Many organizations continue to use SMS authentication. In APAC, this method is used by 36% of companies, and in China—by 40%.
The expert considers SMS one of the most vulnerable elements of protection. He highlighted the risks of SIM swapping, real-time phishing, and social engineering using AI.
Against this backdrop, 41% of companies in the region have already implemented phishing-resistant MFA—FIDO2, hardware security keys, and passkeys. However, only 26% of organizations have fully transitioned to the latest and most secure type of protection.
Meanwhile, 64% of companies worldwide still lack a fully operational PAM system. In APAC, such a mechanism is implemented in 38% of organizations, and in Japan—only 22%.
Quantum Threat and New Standards
The second part of the column addresses the quantum threat. According to Guccione, the harvest now, decrypt later scenario cannot be considered purely theoretical. Malefactors are already accumulating encrypted data, intending to crack it once powerful quantum computers become available.
At risk is information with a long lifespan: financial reports, intellectual property, and identification infrastructure.
Guccione noted that in August 2024, the NIST approved the first post-quantum cryptography standards—FIPS 203, FIPS 204, and FIPS 205.
In March 2025, the British NCSC released a roadmap for migration to post-quantum encryption. The document suggests:
- conducting an inventory of crypto-dependent systems by 2028;
- completing priority migrations by 2031;
- finalizing the transition by 2035.
SMBtech cites this timeline as a signal that preparation can no longer be postponed.

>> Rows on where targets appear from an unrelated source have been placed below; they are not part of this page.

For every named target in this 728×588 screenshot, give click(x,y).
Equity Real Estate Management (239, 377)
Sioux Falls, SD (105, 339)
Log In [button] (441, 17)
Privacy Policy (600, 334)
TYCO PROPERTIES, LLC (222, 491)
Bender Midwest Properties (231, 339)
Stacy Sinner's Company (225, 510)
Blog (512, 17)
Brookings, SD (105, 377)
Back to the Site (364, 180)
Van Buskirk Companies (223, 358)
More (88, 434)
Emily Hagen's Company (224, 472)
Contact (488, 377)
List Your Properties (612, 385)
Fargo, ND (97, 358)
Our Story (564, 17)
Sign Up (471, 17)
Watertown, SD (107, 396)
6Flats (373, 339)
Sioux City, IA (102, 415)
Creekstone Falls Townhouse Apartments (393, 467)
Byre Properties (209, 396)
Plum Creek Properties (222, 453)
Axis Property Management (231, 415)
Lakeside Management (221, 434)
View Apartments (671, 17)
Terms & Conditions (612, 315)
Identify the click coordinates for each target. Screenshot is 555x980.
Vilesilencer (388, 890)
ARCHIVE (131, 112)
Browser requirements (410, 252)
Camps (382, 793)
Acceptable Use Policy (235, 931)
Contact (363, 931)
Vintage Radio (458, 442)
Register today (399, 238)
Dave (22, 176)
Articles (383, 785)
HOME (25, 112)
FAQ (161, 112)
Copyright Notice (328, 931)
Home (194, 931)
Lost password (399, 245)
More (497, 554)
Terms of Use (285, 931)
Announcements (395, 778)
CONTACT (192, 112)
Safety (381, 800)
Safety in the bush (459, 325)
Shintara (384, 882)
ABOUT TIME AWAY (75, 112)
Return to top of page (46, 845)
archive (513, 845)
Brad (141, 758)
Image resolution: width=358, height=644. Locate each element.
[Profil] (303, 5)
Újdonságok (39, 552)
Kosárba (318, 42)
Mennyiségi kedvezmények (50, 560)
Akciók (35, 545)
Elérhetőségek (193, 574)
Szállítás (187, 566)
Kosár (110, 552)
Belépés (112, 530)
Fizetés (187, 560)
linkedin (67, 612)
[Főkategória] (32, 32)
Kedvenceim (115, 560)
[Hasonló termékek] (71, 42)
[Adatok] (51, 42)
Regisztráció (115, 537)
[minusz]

Following the publication of NIST standards, Cloudflare called them a significant milestone for protecting modern communications in the world of quantum computing. The OpenID Foundation also warned that the threat affects tokens, certificates, and TLS—the basic elements of modern identification infrastructure.
Practical suggestions for improving security include:
- abandoning SMS authentication;
- accelerating the implementation of passkeys and MFA;
- inventorying cryptographic dependencies before transitioning to hybrid and post-quantum schemes.
Back in May, Cisco’s Global Director of Innovation Guy Diedrich announced that the company would prepare its network infrastructure ahead of the quantum leap.